When I came trudging home in the ice from a friend's house, where I was watching Lorst and eating far too many Triscuits, I sat down to watch Idol and my lover, D.V. Arr, told me that there were two whole hours to watch before I could go to bed and let visions of sugarplum Weirs skate through my head. TWO HOURS. During the second week of Hollywood Week. So, I kind of expected a lot to happen, because I am too trusting and give away my heart too quickly. But, of course, Idol spent most of the time dicking around with needless recaps of last week and lots of Ryan talking about pressure cookers and corkers and all other manner of terms for stressful things. And in the end, we learned the identities of only seven of our 24 semifinalists. In two hours. Again, TWO HOURS. Seven people.
Oh, sure, we found out about some losers too. The girl with the damaged nerves in her face? Better luck next time. Simon muttered that it was the wrong decision, and she seemed pretty good in the singing clips they showed, so that's too bad. Maybe next year. Though why these people keep coming back after being shamed, I do not know. The heart wants what it wants, I suppose.

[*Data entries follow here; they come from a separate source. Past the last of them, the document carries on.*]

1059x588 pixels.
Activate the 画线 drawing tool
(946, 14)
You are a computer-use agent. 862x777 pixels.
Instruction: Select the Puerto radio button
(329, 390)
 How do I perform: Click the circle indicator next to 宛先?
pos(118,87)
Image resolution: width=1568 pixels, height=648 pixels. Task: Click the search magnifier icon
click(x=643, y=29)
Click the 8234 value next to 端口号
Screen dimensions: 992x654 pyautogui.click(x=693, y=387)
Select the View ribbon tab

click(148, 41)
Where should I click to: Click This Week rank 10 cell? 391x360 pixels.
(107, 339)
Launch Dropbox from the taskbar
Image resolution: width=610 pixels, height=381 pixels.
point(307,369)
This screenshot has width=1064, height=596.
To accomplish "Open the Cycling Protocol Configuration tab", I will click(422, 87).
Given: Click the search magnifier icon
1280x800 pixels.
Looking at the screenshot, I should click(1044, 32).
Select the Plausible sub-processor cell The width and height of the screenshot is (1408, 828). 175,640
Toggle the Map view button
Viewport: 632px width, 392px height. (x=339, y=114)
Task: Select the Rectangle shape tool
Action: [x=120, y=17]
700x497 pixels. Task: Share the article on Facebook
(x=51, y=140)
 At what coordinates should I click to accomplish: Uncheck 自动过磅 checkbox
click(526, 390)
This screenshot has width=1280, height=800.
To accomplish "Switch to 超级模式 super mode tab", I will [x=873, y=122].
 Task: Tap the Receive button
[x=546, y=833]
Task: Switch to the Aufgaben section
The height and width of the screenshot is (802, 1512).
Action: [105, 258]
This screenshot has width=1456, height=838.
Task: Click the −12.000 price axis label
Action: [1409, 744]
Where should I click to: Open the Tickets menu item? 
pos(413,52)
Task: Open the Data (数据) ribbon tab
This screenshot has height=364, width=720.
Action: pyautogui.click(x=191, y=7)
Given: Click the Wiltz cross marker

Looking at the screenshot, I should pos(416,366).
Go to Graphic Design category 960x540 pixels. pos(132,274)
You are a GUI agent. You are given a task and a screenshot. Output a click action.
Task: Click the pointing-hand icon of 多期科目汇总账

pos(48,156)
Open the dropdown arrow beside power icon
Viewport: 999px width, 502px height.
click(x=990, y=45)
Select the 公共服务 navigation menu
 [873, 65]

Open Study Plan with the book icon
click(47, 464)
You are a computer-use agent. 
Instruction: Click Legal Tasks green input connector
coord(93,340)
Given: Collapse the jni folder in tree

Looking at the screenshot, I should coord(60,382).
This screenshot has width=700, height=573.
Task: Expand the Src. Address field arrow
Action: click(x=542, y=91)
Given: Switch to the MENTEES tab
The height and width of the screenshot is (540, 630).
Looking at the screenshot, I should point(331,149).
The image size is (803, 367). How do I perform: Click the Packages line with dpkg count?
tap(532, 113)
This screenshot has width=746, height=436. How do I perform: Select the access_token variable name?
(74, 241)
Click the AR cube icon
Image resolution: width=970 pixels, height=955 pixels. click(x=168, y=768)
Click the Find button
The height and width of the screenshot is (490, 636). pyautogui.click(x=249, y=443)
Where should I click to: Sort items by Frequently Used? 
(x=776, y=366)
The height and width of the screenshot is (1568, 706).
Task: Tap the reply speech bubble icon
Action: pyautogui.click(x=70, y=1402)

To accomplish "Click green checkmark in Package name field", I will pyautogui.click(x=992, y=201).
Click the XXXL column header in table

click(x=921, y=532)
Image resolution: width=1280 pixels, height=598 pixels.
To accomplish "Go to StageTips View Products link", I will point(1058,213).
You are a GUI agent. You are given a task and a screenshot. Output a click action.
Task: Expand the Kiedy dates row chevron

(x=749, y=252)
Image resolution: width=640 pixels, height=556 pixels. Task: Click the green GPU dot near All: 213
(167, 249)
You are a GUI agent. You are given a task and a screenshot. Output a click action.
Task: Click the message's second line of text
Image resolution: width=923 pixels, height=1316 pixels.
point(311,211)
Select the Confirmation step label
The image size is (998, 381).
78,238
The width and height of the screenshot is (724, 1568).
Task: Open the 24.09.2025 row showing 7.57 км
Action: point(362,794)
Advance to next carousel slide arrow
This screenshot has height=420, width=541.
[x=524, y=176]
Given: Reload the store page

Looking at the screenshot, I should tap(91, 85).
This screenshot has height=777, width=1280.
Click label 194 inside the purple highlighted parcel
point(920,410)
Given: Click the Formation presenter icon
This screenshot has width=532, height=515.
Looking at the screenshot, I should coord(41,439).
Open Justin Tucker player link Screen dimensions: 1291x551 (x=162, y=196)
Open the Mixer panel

Um... who else didn't get in? Oh, yeah, the crazy girl in the video above. She was on last season and was wearing just normal clothes, a simple button-down and dungarees, at her audition and she seemed nice and humble. She seemed normal enough during this go-around too, staying nerdily in the background mostly, but when she was told that it was the end of the line? Plain Jane went nertz. She kept talking about how they had "no idea" what she could do. None whatsoever! It's not as if she'd just spent a week singing for them and had done similarly a year prior. No, the judges had absolutely no idea. See, she'd lost her voice during group day, so that's what it was. Her group totally f'ed her over by reaching their gnarled talons down her throat and stealing her voice, or something like that. Guys, you have no idea. No one has any idea. She has no idea what she can do. No idea. Not a clue.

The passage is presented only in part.